Abstract:Vehicle detection and tracking is a core ingredient for developing autonomous driving applications in urban scenarios. Recent image-based Deep Learning (DL) techniques are obtaining breakthrough results in these perceptive tasks. However, DL research has not yet advanced much towards processing 3D point clouds from lidar range-finders. These sensors are very common in autonomous vehicles since, despite not providing as semantically rich information as images, their performance is more robust under harsh weather conditions than vision sensors. In this paper we present a full vehicle detection and tracking system that works with 3D lidar information only. Our detection step uses a Convolutional Neural Network (CNN) that receives as input a featured representation of the 3D information provided by a Velodyne HDL-64 sensor and returns a per-point classification of whether it belongs to a vehicle or not.
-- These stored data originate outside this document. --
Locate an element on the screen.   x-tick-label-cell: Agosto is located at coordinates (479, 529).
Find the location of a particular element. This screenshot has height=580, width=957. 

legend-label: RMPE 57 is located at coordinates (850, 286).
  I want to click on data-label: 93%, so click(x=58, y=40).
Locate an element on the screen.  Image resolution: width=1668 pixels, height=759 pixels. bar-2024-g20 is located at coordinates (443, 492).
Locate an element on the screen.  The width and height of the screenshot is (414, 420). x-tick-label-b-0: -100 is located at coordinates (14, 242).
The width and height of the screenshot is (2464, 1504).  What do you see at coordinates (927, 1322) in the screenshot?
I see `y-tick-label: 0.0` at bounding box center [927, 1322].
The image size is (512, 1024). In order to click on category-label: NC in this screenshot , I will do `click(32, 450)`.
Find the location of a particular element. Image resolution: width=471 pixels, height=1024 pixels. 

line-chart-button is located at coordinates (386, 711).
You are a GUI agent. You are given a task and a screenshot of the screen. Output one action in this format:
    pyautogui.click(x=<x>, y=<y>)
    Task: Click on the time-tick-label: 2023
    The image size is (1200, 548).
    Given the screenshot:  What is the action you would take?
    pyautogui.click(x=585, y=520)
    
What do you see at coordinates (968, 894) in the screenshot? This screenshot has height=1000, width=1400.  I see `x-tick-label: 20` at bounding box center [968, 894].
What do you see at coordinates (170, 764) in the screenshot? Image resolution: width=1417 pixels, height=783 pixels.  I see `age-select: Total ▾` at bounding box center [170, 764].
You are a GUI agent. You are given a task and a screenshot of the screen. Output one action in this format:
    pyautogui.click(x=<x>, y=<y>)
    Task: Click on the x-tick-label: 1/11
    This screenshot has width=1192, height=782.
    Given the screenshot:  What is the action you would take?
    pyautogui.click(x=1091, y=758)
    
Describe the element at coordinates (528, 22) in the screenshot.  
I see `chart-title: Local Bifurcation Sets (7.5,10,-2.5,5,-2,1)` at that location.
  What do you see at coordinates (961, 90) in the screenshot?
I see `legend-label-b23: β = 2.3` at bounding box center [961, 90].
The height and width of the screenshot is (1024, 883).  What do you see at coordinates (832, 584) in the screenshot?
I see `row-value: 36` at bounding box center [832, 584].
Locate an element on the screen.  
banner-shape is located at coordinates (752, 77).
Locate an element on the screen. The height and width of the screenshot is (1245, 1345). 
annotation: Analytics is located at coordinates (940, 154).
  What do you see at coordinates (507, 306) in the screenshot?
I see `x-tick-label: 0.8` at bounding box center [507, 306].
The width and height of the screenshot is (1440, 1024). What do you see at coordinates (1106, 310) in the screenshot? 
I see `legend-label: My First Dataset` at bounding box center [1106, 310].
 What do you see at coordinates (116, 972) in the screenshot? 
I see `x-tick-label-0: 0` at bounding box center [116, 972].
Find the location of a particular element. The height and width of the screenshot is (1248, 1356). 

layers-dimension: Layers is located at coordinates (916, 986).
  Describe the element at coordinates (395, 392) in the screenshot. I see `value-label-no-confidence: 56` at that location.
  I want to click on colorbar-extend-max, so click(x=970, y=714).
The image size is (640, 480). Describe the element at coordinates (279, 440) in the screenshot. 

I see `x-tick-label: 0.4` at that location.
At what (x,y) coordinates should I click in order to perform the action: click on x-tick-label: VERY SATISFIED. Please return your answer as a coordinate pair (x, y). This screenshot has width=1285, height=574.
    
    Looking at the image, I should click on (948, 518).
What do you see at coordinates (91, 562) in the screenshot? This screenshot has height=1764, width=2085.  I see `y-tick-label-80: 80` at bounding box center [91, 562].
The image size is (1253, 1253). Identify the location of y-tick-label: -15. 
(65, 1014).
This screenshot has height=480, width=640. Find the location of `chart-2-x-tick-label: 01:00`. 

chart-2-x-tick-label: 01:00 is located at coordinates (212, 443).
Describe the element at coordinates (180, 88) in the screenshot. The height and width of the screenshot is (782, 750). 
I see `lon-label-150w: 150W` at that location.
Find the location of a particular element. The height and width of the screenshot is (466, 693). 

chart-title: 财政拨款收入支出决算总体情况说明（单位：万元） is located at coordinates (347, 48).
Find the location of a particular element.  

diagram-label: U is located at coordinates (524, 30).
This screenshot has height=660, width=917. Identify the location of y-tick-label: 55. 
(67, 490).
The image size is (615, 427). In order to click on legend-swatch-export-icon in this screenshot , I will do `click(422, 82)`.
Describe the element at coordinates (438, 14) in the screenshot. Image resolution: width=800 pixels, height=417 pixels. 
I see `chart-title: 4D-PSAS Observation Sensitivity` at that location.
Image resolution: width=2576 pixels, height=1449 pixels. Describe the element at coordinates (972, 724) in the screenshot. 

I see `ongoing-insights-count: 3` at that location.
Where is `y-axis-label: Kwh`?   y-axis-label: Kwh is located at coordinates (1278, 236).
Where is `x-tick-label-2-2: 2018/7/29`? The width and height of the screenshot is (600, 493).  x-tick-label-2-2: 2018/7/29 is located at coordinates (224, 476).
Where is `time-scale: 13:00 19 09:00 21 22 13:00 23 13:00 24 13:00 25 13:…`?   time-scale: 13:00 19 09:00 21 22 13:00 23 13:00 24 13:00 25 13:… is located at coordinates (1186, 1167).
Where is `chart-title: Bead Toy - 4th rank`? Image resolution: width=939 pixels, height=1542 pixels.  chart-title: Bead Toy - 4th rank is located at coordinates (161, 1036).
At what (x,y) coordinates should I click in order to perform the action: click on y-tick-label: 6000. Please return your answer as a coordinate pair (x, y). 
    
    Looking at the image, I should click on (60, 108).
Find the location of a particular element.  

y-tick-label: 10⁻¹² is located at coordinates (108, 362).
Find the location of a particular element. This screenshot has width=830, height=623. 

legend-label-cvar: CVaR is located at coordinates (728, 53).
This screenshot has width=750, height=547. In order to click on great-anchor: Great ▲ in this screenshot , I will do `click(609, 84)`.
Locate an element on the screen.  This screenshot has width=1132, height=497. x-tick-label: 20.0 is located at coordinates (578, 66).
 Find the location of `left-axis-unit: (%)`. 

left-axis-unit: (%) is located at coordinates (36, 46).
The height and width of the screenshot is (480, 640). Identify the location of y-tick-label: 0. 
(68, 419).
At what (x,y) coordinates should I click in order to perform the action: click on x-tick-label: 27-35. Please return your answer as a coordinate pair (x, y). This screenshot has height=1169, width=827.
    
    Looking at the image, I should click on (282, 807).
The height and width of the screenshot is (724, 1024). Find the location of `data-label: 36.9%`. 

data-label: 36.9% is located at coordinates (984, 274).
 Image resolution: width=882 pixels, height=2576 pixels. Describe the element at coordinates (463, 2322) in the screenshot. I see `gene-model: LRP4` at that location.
The classified point cloud is then geometrically processed to generate observations for a multi-object tracking system implemented via a number of Multi-Hypothesis Extended Kalman Filters (MH-EKF) that estimate the position and velocity of the surrounding vehicles. The system is thoroughly evaluated on the KITTI tracking dataset, and we show the performance boost provided by our CNN-based vehicle detector over a standard geometric approach. Our lidar-based approach uses about a 4% of the data needed for an image-based detector with similarly competitive results.